4 minute read
Upstarts Covet Your Core
Upstarts Covet Your Core
THEY CLAIM SWITCHING IS DIFFICULT, BUT NOT IMPOSSIBLE
BY GEORGE YACIK, SPECIAL TO BANKING NEW YORK
For years, community banks have complained that their core banking technology is being held hostage by the oligopoly held by the Big Four providers – FIS, Fiserv, Jack Henry and Finastra – which they say have failed to update their platforms despite charging high fees and exorbitant contract breakup fees. Now a group of financial technology startups is trying to gain what small market share is left to them by the Big Four, which many in the industry say hold a market share of well over 90% between them.
This small group of upstarts includes St. Louisbased Neocova, which has raised about $3 million in capital from community banks, including The Provident Bank in Amesbury, Mass., and Finxact, which last year raised $30 million in funding from the American Bankers Association and a group of banks.
But the leader of this small pack of fintechs may be five-year-old NYMBUS, which according to president David Mitchell has helped 12 banks go live with its core banking solution over the past two years – 10 of them in 2019 – with another 15 scheduled for this year.
According to its website, “financial institutions are having a hard time meeting customer demand due to their dependency on legacy technology solutions that were built to serve a brick and mortar banking model.” NYMBUS’s SmartCore “is a digital-first technology platform that enables financial institutions to offer a customercentric banking experience. The platform unifies all the required banking functions into one system, enabling an omnichannel customer experience with automation and simplification of back-end processes and workflows.”
“The core is one of the biggest problems that this industry has,” Mitchell says, echoing comments from many others in the community banking industry. “If a banking customer needs support, it will take six months and cost $50,000 to get it, because it’s all legacy code and it touches everything else – it’s not cordoned off. With the old cores, if you download a new feature or function, you have to touch everything to make it all talk to each other. Consumers want an Amazon and Google experience when they go to a bank website but these older technologies don’t allow that.”
Aaron Silva, president and CEO of Paladin fs in Austin, Texas, which helps community banks find technology providers, says the big legacy core providers, as they are known,“have stopped innovating because they don’t have to.” He says they only spend about 4% to 6% of their free cash flow on innovation each year, with most of that money being used to buy fintechs that are innovating.
Mitchell – who was executive vice president and chief product officer at Open Solutions, which was acquired by Fiserv in 2013, before joining NYMBUS in 2016 – says his company’s core banking offering “was originally built for media companies for digital marketing. Most of the legacy cores were built for banking, and then they tried to put CRM and artificial intelligence, all the buzzwords for marketing and automation, on top of their banking platform.
“NYMBUS was built for marketing first, and then we put all the banking workflows on top of it. It’s a big differentiator, because our secret sauce is our push marketing capabilities and our robotic automation.”

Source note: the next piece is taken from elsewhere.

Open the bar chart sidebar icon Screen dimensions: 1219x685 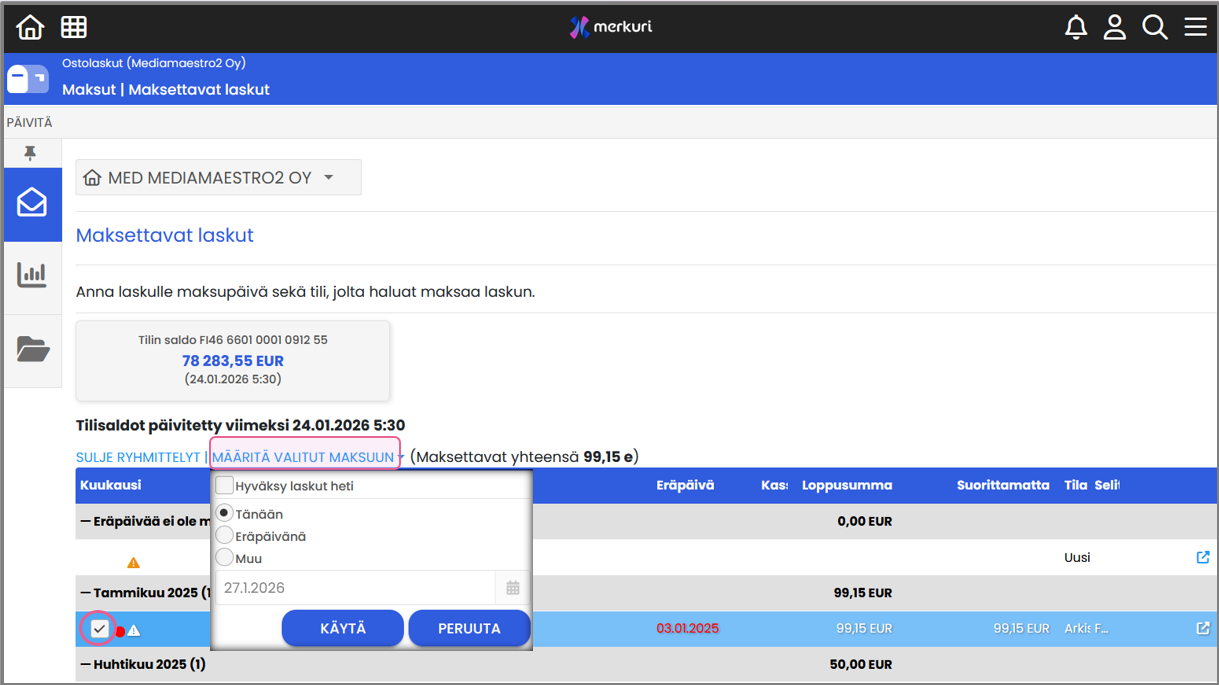pyautogui.click(x=32, y=275)
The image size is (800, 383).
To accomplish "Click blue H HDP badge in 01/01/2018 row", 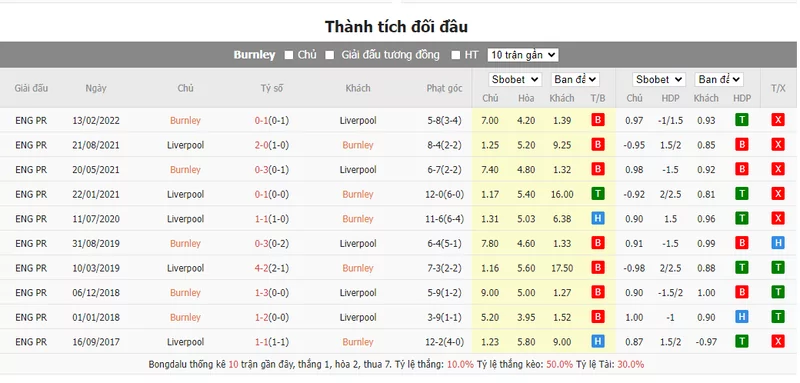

“In addition,” he says, “all the legacy cores were built with middleware, while all the new cores, especially ours, include the API layer, which solves a lot of problems. API, which stands for application programming interface, acts as a bridge between the existing core and new ancillary fintech apps, such as mobile and internet banking.
“You can do new releases much faster” as a result, Mitchell says.
“Typically, when the legacy cores upgrade, it inevitably breaks something, because their underlying technology is old. We don’t have to touch our core code. Having an API layer that allows for seamless and quick upgrades of features and functions is unique. If you want to offer CRM or bill pay or remote deposit capture, it’s all in a portfolio of apps that you can turn on or turn off.”
While many banks would gladly switch to a more nimble core provider with newer technology, they often are locked into long-term contracts that are expensive to get out of unless there is a material breach of contract terms, both Mitchell and Silva said.
“The problem the new core fintechs have is three-fold,” Silva said. “One, they don’t have the resources to convert banks to their systems as fast as banks would sign up. Two, they lack ‘takeaway’ capital to help the banks pay off the multi-million-dollar termination fees from the legacy providers. The fintechs don’t have that kind of money. Third, the banks are risk-averse. They’re reluctant to sign up with the fintechs. They don’t want to be first.”
NYMBUS, which was financed with $400 million of startup capital, is willing to help banks painlessly switch.
“If they have two years left on their contract, we will help them buy out their contract,” Mitchell says. “Instead of signing a five-year contract, we’ll sign a seven-year deal and give them the first two years for free, so they are paying their existing vendor but not using them. We can’t buy out every agreement, but we are happy to do it if we can, but they have to understand it’s going to be a long-term partnership.”
“We think there is such an opportunity to help community banks,” he adds. “It’s a perfect storm of bad legacy technology, a shrinking number of financial institutions, and the additional threat of non-traditional challenger banks popping up every day and gaining market share. Banks are having a hard time fighting for deposits and getting new customers because their technology is so outdated.”